Recent Progress on the Phase Stabilization of FAPbI3 for High-Performance Perovskite Solar Cells

With the advantages of narrow bandgap and excellent thermal stability, fomamidinium lead triiodide (FAPbI(3)) perovskite holds the promise to boost the power conversion efficiency (PCE) of perovskite solar cells (PSCs) to over 25%. However, such a promise is blurred by the poor structural stability of the black alpha-phase FAPbI(3), as it can spontaneously transform into photoinactive delta-phase at room temperature and this process can be accelerated by the ambient moisture. The incorporation of small ions such as cesium (Cs+), methylammonium (MA), and bromide (Br-) into the perovskite lattice is proven to be successful in stabilizing the alpha-phase FAPbI(3); however, the resultant mixed perovskites suffer the phase segregation problem, which inevitably undermines the long-term stability of the corresponding PSCs. Therefore, continuous efforts are made to realize stable and pure-phase alpha-FAPbI(3) perovskites. Herein, the recent progress on the development of efficient and stable FAPbI(3) PSCs is summarized with a focus on the different phase stabilization strategies.

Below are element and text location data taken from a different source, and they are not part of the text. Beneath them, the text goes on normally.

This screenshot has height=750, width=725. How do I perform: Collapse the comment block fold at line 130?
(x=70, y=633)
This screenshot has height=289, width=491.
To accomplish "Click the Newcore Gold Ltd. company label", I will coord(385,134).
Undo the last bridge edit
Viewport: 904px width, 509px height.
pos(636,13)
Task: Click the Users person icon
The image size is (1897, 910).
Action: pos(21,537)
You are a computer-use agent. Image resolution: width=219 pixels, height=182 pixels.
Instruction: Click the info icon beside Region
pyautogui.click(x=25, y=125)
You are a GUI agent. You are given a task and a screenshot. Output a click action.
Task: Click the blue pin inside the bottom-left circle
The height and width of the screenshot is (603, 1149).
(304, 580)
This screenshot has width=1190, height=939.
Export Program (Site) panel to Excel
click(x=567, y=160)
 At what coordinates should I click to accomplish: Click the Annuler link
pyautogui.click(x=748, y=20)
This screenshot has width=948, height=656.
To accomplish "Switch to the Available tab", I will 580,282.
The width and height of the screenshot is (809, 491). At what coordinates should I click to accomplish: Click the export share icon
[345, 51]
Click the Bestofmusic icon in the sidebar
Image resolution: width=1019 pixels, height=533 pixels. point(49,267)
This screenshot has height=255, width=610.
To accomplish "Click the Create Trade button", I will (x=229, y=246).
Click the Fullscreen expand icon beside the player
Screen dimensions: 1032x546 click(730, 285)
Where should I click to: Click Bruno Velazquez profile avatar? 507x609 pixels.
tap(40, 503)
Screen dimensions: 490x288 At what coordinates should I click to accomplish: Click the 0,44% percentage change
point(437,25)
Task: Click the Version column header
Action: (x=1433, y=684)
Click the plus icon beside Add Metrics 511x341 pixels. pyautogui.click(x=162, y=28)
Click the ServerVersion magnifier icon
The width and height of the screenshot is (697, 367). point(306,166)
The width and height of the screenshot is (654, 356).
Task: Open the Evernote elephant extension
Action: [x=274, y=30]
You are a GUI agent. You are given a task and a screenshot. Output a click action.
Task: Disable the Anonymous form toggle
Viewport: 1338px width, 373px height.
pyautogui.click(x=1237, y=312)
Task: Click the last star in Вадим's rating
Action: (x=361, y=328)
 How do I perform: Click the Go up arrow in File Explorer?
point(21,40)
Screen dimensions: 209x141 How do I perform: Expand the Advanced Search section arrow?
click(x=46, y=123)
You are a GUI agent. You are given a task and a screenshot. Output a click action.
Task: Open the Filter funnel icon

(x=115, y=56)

In addition, the challenges and possible directions for future study are proposed.

Automated summary

This article summarizes the recent progress on the development of efficient and stable fomamidinium lead triiodide (FAPbI(3)) perovskite solar cells (PSCs) with a focus on different phase stabilization strategies. The incorporation of small ions has been proven successful in stabilizing the alpha-phase FAPbI(3), but it leads to phase segregation issues in mixed perovskites, compromising the long-term stability of PSCs. Therefore, future research efforts should focus on achieving stable and pure-phase alpha-FAPbI(3) perovskites.